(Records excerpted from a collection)
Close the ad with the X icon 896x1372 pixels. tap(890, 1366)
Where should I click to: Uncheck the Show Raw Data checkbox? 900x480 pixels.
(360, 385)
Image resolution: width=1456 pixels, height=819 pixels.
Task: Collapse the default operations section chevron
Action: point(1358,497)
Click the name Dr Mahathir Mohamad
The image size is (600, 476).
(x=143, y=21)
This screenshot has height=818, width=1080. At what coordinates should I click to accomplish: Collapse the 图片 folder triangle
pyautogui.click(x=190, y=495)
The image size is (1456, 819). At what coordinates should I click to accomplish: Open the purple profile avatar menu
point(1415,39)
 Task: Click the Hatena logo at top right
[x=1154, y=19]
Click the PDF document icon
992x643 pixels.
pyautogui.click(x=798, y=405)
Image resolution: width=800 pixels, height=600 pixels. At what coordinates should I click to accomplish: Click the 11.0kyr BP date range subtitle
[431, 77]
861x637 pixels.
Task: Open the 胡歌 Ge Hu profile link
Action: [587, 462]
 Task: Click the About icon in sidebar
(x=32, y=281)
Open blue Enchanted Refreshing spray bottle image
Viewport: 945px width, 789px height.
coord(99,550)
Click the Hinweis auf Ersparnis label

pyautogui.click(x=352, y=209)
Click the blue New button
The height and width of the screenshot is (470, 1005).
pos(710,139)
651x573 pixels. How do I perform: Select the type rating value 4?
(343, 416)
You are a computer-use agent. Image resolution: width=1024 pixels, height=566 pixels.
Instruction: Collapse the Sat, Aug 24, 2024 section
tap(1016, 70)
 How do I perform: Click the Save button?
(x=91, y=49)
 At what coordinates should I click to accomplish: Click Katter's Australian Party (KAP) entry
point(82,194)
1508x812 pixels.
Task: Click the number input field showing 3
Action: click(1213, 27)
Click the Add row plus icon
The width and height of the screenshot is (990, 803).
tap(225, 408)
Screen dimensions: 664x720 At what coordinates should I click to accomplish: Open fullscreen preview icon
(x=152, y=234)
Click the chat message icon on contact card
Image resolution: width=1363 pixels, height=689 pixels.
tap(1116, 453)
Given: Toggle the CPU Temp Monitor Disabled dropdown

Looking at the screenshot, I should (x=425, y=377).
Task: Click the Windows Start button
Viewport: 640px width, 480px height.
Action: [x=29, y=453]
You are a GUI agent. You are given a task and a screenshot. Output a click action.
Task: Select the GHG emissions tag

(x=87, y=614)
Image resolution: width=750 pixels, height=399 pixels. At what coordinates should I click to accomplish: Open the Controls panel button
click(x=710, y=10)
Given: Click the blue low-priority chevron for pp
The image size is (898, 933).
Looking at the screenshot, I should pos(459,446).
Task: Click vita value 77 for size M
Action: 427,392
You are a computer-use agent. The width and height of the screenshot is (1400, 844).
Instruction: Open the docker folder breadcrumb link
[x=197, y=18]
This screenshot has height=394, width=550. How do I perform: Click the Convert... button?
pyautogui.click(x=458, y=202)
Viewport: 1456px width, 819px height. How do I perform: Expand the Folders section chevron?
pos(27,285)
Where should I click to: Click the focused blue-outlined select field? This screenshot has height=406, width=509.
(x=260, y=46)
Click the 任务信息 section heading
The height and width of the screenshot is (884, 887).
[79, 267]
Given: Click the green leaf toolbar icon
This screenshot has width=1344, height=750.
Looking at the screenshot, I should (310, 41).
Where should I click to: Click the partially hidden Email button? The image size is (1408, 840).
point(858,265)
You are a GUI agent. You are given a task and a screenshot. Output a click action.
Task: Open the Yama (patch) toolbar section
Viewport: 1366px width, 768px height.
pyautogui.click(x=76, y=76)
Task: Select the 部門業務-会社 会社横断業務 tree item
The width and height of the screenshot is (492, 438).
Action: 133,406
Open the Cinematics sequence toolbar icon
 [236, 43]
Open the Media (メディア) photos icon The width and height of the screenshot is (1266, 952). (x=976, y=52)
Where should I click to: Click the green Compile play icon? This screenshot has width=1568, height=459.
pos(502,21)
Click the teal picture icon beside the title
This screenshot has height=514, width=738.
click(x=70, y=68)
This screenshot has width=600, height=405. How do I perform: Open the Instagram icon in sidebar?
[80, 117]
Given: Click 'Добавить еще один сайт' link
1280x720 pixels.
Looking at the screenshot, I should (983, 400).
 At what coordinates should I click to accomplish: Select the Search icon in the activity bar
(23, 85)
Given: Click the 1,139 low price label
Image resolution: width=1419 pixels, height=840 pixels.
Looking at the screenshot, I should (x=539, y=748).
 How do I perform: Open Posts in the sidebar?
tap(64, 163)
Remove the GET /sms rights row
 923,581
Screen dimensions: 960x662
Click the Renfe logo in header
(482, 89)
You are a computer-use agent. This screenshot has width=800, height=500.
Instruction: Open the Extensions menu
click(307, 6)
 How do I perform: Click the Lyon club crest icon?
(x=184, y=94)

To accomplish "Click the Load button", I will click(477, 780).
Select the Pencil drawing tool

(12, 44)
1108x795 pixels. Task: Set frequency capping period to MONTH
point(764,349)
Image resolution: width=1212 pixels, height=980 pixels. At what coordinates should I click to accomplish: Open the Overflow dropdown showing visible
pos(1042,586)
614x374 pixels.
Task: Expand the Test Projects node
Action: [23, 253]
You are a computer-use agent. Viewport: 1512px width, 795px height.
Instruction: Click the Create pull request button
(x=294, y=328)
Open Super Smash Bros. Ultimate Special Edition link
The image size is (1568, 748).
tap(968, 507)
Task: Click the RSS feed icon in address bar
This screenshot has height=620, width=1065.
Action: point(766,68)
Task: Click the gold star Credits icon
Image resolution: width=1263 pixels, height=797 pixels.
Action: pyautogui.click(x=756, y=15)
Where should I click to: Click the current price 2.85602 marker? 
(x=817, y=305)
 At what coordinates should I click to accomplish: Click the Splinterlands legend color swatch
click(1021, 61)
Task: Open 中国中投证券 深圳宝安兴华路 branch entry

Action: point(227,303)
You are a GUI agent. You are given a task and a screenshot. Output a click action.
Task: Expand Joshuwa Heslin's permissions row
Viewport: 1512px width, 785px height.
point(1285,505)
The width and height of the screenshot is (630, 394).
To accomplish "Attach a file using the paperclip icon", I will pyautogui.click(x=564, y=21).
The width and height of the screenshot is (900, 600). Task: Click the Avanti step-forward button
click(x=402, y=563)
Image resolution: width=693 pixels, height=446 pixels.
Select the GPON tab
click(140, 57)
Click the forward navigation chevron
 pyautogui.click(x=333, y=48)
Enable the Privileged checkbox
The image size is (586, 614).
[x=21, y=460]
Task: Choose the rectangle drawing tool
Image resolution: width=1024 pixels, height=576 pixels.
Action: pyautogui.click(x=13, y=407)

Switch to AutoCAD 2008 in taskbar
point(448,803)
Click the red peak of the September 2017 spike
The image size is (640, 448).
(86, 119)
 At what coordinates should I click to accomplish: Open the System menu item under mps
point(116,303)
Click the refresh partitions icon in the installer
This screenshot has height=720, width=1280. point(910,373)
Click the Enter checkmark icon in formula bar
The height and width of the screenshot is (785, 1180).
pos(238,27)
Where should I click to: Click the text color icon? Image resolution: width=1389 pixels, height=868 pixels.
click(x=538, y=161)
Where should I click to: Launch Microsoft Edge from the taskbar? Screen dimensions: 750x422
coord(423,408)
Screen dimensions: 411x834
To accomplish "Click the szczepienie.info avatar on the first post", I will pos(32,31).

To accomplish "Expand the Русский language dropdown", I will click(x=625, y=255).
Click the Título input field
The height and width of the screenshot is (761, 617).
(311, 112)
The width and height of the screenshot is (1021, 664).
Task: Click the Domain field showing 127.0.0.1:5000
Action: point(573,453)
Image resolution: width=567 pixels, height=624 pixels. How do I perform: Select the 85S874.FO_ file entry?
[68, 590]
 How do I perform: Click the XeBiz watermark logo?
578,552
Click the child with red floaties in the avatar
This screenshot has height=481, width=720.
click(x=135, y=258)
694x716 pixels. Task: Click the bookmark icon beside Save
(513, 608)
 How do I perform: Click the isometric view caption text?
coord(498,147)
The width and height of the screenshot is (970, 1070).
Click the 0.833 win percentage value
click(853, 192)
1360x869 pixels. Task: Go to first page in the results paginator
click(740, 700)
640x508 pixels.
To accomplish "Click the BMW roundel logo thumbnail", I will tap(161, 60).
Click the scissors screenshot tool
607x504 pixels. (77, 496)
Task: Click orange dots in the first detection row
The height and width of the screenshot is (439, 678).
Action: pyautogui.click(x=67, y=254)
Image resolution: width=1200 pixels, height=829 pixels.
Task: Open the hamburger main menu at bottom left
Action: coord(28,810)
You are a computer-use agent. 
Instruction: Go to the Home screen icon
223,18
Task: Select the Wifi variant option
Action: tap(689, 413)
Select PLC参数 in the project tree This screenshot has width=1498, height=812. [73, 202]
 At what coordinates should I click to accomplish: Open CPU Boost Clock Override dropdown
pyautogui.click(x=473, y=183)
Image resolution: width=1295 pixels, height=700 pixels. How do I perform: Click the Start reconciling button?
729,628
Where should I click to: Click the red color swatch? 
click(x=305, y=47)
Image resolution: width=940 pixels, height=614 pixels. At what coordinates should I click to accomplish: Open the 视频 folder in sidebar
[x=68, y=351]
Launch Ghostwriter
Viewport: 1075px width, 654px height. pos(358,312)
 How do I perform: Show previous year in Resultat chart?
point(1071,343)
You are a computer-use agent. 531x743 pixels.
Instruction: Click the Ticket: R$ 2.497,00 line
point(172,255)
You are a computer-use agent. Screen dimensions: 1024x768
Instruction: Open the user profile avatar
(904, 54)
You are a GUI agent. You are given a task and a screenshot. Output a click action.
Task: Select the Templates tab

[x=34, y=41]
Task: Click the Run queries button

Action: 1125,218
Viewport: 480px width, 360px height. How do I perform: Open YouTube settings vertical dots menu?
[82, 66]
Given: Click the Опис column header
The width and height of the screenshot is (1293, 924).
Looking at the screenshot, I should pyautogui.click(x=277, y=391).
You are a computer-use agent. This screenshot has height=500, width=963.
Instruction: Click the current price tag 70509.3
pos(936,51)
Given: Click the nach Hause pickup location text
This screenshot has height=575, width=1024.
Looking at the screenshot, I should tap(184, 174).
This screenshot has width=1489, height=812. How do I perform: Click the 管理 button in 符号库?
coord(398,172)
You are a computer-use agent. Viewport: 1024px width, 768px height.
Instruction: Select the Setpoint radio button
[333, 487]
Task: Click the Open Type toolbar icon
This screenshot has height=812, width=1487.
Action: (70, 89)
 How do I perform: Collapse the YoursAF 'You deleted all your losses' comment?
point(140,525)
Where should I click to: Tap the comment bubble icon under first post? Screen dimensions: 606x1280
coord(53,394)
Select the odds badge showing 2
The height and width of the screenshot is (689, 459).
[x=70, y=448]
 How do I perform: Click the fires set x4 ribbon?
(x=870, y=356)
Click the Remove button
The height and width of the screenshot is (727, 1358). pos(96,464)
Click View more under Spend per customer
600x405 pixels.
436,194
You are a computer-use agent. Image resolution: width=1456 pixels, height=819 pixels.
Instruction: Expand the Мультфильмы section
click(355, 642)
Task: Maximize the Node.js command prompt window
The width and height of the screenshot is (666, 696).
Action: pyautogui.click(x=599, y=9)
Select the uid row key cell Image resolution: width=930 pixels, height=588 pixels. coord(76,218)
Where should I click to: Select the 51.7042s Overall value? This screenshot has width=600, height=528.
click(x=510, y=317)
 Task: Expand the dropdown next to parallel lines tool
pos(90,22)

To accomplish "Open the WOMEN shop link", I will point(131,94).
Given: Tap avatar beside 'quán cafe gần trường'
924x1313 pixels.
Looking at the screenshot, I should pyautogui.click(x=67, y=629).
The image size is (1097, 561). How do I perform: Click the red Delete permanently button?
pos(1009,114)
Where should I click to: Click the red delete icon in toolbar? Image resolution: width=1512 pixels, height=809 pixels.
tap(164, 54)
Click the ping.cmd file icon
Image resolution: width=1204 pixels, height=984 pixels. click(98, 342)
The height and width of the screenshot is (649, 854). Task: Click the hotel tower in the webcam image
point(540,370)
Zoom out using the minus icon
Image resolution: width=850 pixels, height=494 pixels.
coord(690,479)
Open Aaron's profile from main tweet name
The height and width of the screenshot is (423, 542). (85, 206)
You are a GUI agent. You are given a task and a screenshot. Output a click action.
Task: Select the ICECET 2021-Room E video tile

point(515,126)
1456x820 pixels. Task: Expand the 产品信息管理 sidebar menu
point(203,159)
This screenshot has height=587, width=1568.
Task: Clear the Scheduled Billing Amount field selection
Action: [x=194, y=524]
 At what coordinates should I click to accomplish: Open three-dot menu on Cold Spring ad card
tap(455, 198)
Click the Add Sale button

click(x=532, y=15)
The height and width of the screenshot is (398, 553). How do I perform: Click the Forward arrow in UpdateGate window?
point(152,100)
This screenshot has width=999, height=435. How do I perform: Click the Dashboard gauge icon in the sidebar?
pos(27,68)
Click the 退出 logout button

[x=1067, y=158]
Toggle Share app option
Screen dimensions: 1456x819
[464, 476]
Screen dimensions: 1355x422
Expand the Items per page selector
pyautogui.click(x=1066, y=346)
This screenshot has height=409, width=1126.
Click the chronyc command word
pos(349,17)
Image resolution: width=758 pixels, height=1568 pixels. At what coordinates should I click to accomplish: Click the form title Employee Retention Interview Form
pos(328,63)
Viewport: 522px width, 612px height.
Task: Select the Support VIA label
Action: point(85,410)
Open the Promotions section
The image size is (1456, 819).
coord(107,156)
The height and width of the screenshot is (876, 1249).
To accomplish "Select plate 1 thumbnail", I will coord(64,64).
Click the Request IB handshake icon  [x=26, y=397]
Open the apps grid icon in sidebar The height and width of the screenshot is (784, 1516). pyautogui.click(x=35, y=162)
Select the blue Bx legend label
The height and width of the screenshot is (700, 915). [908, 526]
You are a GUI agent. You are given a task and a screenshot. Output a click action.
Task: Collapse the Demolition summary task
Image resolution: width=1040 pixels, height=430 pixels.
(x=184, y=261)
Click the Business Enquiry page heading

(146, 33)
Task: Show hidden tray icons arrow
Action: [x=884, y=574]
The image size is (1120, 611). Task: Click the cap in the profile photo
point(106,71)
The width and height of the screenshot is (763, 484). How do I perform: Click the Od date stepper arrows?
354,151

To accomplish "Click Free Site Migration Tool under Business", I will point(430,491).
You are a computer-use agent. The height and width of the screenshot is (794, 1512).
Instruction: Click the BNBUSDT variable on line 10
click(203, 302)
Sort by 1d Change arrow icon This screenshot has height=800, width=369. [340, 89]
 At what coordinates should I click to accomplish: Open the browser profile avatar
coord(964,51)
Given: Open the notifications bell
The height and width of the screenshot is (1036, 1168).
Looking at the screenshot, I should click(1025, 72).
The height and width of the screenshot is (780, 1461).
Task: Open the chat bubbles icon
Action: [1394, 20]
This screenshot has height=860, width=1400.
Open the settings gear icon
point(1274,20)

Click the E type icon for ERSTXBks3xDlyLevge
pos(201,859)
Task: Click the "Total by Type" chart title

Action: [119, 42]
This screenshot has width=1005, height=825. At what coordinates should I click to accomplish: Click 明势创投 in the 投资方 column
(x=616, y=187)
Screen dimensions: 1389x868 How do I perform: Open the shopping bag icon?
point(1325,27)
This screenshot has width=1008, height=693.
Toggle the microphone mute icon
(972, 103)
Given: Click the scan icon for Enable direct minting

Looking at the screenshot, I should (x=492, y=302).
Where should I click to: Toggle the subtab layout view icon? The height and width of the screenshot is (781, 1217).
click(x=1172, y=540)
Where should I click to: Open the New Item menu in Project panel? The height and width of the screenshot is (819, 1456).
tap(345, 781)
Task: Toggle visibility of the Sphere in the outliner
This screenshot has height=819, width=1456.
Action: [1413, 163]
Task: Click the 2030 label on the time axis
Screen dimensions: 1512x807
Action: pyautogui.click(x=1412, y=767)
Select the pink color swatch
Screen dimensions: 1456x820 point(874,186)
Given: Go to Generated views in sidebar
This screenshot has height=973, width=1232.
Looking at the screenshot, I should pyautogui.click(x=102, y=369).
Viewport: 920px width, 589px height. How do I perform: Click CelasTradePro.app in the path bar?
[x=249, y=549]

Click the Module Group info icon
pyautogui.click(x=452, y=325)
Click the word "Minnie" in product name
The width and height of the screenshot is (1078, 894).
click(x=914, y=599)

• [DO THIS]: Copy out the items above verbatim, starting at the line that contains "Where should I click to: Click the red delete" and ending at the line that contains "coord(690,479)", both included.

• [RESPONSE TO THE EXERCISE]:
Where should I click to: Click the red delete icon in toolbar? Image resolution: width=1512 pixels, height=809 pixels.
tap(164, 54)
Click the ping.cmd file icon
Image resolution: width=1204 pixels, height=984 pixels. click(98, 342)
The height and width of the screenshot is (649, 854). Task: Click the hotel tower in the webcam image
point(540,370)
Zoom out using the minus icon
Image resolution: width=850 pixels, height=494 pixels.
coord(690,479)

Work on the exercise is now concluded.